Part 3: One Day In Capri
The third leg of our 7 days in the Amalfi Coast takes us to the “celebrity” of the coast. We’ll start the day with a drive from Amalfi to catch the ferry to Capri from Sorrento and spend the rest of the day exploring the island. Spending the night in Capri, we’ll see what’s in store when the bulk of the tourists have left and enjoy a beautiful morning stroll in the island’s remote side.
Follow all the places mentioned in this section with this companion map, simply click on the image to open Google Maps
Day 5: Capri
Capri’s status of extreme glamor far outweighs its geographical size. Over the years, Hollywood stars, royalty and folks with lots of cash, have elevated Capri high above its closest neighbors. Though Capri boasts incredible natural scenery of intense blue meeting sheer limestone cliffs, its biggest drawbacks are its unbearable crowds and the cost of pretty much everything. If it’s the serenity that you’re after, consider swapping Capri for the less popular island of Ischia. Here are a few essential tips for visiting Capri.
Capri Travel Tips
- When is the best time to visit Capri?
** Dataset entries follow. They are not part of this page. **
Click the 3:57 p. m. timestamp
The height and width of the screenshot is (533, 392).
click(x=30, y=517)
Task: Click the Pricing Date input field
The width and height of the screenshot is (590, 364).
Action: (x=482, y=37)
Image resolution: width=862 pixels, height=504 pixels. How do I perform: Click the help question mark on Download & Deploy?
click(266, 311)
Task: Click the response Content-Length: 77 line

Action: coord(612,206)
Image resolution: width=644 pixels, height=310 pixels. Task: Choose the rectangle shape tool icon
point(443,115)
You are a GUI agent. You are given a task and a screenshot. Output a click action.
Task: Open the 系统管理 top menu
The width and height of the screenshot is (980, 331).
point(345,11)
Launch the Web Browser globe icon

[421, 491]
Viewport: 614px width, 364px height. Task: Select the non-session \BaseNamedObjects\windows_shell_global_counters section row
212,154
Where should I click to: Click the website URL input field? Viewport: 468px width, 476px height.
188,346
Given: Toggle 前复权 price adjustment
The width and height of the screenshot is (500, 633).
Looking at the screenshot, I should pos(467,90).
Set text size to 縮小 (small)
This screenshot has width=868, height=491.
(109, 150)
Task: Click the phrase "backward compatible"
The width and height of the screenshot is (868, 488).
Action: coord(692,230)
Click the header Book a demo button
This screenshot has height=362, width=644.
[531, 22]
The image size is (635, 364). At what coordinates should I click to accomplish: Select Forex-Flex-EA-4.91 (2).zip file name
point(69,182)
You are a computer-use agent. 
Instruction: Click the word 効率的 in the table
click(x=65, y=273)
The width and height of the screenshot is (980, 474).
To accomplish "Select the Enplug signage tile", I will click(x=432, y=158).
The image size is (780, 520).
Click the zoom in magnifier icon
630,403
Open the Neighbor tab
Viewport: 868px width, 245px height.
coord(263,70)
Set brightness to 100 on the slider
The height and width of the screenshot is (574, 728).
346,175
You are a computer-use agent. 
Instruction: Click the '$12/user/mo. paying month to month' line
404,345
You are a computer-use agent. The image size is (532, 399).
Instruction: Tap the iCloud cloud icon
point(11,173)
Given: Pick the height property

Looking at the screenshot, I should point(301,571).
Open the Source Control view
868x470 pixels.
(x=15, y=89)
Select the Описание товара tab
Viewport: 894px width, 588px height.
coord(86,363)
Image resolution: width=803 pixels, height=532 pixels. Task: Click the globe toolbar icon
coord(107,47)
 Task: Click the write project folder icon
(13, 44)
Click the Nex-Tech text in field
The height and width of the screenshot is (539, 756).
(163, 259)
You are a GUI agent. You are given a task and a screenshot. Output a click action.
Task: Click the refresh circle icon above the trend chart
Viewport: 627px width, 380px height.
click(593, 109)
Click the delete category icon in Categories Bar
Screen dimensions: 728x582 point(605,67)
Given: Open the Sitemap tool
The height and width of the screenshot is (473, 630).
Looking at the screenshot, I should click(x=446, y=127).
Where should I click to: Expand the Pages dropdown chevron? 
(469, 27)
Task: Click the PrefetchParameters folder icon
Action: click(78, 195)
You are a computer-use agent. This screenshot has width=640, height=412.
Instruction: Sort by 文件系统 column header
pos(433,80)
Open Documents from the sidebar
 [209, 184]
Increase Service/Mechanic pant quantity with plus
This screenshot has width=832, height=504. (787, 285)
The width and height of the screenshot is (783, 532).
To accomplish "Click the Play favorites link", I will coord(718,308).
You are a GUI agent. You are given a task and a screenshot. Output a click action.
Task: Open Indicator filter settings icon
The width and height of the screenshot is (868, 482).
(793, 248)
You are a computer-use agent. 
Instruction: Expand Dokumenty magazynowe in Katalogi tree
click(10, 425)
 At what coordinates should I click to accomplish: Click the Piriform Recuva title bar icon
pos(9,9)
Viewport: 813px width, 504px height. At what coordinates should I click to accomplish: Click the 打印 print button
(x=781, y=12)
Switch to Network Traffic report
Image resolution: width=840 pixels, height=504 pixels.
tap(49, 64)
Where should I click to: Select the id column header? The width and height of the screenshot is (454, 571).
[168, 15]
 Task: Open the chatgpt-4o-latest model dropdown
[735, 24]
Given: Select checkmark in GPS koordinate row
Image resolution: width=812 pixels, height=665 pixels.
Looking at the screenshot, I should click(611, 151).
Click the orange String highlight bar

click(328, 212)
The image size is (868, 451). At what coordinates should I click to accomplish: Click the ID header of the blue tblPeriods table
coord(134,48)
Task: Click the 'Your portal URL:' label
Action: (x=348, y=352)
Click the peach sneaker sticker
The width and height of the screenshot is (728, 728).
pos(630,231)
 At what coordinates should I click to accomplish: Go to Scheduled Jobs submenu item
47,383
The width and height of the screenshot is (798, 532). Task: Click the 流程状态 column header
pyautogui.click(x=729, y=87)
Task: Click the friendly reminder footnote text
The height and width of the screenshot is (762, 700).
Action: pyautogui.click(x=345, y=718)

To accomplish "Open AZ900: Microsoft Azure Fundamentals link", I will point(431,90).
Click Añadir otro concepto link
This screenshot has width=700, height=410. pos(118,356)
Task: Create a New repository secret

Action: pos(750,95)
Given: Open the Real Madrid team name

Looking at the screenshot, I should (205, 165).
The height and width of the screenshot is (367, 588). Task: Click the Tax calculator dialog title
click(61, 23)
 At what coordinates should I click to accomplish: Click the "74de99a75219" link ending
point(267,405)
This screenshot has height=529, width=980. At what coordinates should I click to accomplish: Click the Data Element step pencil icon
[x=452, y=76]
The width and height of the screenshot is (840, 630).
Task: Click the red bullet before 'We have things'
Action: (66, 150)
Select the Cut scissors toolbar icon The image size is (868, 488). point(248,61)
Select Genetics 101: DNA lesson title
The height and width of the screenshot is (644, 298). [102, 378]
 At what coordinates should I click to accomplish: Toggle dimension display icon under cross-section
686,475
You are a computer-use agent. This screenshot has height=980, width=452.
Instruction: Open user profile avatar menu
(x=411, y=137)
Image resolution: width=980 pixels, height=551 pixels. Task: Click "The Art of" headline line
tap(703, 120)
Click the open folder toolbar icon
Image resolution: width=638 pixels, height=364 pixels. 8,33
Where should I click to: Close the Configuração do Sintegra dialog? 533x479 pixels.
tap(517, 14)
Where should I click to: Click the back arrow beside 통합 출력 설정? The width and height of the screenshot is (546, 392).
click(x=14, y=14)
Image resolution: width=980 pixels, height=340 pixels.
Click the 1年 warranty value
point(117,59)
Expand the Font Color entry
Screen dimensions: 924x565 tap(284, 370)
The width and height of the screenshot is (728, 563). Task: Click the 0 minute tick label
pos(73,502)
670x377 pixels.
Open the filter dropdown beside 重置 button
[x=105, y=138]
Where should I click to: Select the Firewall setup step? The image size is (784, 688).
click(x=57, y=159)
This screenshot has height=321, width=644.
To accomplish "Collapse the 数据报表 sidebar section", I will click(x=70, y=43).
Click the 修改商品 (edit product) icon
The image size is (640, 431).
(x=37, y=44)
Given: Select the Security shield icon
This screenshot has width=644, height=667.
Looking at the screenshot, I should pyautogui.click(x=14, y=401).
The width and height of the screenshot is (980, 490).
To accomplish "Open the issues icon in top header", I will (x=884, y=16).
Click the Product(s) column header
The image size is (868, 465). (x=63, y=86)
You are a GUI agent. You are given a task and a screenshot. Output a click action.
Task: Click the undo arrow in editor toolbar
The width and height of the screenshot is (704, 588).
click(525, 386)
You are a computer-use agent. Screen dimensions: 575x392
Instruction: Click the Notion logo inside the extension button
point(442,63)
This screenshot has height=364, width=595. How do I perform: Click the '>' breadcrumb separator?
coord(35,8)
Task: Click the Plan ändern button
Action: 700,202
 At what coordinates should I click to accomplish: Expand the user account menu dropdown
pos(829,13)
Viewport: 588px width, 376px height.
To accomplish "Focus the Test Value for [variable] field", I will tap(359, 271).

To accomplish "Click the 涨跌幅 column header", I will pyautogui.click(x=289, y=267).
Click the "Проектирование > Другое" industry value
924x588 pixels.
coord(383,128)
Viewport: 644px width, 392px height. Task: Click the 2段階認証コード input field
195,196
The best way to answer this question is recommending when to avoid Capri and that would be during July and August. We visited at the start of June and Capri was crammed with tourists. It was bearable but unpleasant at the same time.
- How to get to Capri by ferry? The only way to reach Capri is by boat and unless you own or charter one, the ferry is the way to go. Ferries to Capri depart in the summer season from most major Amalfi Coast towns, including Naples, with frequency the highest from the major ports of Naples and Sorrento. We took the ferry from Sorrento and paid about 20€ each way. Unless you are flexible with your time, I recommend buying your tickets in advance since finding parking and long queues may cause you to miss your desired departure time. Check out this website which lists ferry schedules to Capri from various shipping lines.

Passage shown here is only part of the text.